Nos retratos e fotografias que perduraram até aos nossos dias, completa a especialista, “vemos em todos eles o cuidado artístico característico de Nelson, uma preocupação constante com jogos de luz e sombra, uma delicadeza em retratar expressões faciais, e um foco particular no olhar dos protagonistas. Essas fotos capturam muito mais que aquele instante: remetem para outros aspetos momentos antes e depois do quadro de registo, com olhares que seguem para além do campo visual da lente fotográfica”.
Adolfo Celi, Abilio Pereira de Almeida, Célia Biar, o escritor José Mauro de Vasconcellos (autor do famoso “Meu Pé de Laranja Lima”, entre outros, atuou como ator em Caiçara), Maria Clara Machado (premiada escritora e dramaturga, atuou como atriz em Ângela), Alberto Ruschel, Eliane Lage, a cantora Inezita Barroso (atriz em Ângela), Sérgio Cardoso (um dos maiores nomes do teatro nacional, ator em Ângela), Antunes Filho (outro nome icônico do teatro brasileiro, ator em Ângela), a lendária Ruth de Souza, entre tantos outros personagens essenciais no cinema, no teatro e na cultura brasileira em geral. Em sua passagem pela Vera Cruz, além dos profissionais estrangeiros de alto nível, Nelson de Souza Rodrigues conviveu com grandes protagonistas das artes do Brasil. Naquele um ano, lapidou seus sentidos para os próximos passos da rica trajetória.
A paixão pela piscicultura, de São Paulo a Pirassununga
Quando trabalhou na Vera Cruz, Nelson de Souza Rodrigues já era agrônomo formado, em 1948, pela Escola Superior de Agricultura Luiz de Queiroz (Esalq/USP), de Piracicaba. Naquela época, nem sonhava que um dia voltaria à cidade para grandes feitos.
Após o intenso período de inserção no extraordinário sonho liderado por Franco Zampari e Ciccillo Matarazzo, Rodrigues passa a chefiar o Setor de Documentação e Divulgação da Divisão de Conservação do Solo da Secretaria de Agricultura do Estado. O trabalho era documentar os serviços de conservação do solo e combate à erosão, produzindo um boletim bimensal sobre a temática. Em 1954, ainda na capital, passa a chefiar a Região Conservacionista de São Paulo, onde tem oportunidade de desenvolver técnicas conservacionistas para regiões de topografia inclinada. Os trabalhos científicos são divulgados em vários congressos.
Um salto importante em 1958, o ano da primeira Copa do Mundo do Brasil, de Pelé, da euforia nacional dos anos JK, a construção de Brasília, a Bossa Nova conquistando o mercado internacional. O agrônomo muda-se para Pirassununga, onde inicialmente chefia a Escola de Tratoristas, do então Departamento de Engenharia Mecânica da Secretaria da Agricultura.
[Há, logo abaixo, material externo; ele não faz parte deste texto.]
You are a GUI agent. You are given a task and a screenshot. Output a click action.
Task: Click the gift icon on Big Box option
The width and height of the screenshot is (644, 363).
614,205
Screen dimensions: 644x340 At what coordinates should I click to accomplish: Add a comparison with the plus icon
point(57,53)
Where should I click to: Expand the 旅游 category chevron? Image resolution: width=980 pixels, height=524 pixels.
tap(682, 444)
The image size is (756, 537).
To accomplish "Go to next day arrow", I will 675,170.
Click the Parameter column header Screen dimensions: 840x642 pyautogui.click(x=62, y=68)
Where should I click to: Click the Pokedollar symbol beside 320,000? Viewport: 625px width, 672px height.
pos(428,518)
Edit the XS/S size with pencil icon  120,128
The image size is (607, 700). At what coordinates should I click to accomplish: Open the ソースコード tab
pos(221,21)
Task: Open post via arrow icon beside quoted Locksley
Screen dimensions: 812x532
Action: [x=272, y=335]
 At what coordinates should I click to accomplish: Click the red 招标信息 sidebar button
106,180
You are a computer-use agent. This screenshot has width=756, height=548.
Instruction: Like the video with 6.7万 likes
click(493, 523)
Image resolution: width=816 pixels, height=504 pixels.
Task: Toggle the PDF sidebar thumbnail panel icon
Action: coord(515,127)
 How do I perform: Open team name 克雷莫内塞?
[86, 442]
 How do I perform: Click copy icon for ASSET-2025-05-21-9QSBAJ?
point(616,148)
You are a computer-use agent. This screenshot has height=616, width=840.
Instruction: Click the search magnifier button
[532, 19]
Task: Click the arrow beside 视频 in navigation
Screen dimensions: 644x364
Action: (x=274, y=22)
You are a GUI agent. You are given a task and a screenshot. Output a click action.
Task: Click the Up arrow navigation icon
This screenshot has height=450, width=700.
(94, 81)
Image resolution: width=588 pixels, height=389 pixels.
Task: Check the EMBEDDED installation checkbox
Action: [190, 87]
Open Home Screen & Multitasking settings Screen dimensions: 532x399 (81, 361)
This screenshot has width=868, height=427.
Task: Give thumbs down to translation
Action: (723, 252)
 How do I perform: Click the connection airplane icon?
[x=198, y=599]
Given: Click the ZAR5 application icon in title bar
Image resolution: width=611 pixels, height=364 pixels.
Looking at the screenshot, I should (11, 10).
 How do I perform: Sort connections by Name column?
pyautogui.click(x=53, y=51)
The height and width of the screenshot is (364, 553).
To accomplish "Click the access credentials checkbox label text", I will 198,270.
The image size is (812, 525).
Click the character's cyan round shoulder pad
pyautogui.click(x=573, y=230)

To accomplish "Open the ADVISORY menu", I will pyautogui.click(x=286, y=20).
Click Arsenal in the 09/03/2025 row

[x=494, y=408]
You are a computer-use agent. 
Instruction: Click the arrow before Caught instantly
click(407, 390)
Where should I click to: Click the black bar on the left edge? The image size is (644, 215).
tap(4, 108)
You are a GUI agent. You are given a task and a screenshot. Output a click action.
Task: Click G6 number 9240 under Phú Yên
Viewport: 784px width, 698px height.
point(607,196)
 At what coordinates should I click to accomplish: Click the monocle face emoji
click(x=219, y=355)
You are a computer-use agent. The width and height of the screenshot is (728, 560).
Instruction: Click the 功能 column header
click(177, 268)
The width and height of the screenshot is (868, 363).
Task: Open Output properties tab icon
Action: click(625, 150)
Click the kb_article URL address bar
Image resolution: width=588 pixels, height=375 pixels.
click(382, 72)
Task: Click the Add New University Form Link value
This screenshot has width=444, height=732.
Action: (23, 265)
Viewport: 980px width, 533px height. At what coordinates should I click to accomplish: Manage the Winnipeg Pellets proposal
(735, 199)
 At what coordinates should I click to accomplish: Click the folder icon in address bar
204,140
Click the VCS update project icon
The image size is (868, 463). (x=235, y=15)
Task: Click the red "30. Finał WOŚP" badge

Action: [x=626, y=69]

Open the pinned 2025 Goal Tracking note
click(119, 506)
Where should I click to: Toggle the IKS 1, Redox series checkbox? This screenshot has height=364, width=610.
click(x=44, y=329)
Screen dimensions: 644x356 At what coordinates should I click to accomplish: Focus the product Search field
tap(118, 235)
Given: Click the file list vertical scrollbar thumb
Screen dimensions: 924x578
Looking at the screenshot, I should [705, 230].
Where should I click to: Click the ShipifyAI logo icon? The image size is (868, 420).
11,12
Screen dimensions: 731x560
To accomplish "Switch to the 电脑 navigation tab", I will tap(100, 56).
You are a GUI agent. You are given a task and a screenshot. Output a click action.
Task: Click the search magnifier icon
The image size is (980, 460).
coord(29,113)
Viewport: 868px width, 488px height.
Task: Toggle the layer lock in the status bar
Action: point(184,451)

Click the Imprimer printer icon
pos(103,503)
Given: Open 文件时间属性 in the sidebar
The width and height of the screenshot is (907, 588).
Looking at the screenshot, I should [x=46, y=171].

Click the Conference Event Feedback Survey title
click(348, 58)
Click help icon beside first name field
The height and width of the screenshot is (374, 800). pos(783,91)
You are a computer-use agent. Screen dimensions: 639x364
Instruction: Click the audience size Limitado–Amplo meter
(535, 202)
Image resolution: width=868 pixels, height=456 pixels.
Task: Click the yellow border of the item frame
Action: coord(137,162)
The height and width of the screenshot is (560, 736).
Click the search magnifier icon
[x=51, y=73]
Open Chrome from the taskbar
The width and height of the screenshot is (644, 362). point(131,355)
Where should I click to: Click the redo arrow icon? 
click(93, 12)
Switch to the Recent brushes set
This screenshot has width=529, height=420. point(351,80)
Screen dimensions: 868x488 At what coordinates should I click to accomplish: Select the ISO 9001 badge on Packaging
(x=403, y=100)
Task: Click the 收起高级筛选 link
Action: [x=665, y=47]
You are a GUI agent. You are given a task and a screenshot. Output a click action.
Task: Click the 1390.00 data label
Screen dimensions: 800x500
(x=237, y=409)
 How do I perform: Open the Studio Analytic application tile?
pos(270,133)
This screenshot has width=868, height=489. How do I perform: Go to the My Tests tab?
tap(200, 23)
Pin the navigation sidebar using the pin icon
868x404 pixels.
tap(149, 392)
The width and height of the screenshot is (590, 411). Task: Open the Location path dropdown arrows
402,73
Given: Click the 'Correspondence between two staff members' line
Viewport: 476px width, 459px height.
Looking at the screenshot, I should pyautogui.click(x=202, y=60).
Ainda em Pirassununga, chefia o Posto Avançado de Piscicultura do Instituto de Pesca, também ligado à Secretaria de Estado da Agricultura. Nesta função, desenvolve várias pesquisas com peixes do rio Mogi-Guaçu. É o primeiro e mais intenso contato, profissionalmente, com o mundo da pesca, paixão de criança que permaneceria por toda a vida.
Junto ao Mogi-Guaçu, o encanto cada vez maior pelas águas e os peixes. Mas Nelson não deixa de lado outra paixão antiga. Ele se torna um grande colecionador de pássaros. Chega a ter cerca de 400 deles, de dezenas de espécies. Tangarás azuis com faixa preta e topete vermelho, saíras do Rio Negro, handais, periquitos, araras, tico-ticos e um raríssimo japu-açu, entre outros, promovendo uma sinfonia permanente de cores e múltiplos sons.
Dois pássaros tinham um certo xodó do colecionador. Eram duas sabiás, uma poca e uma laranjeira, ambas muito raras e muito procuradas. O agrônomo rejeitou grandes ofertas por esses e outros pássaros.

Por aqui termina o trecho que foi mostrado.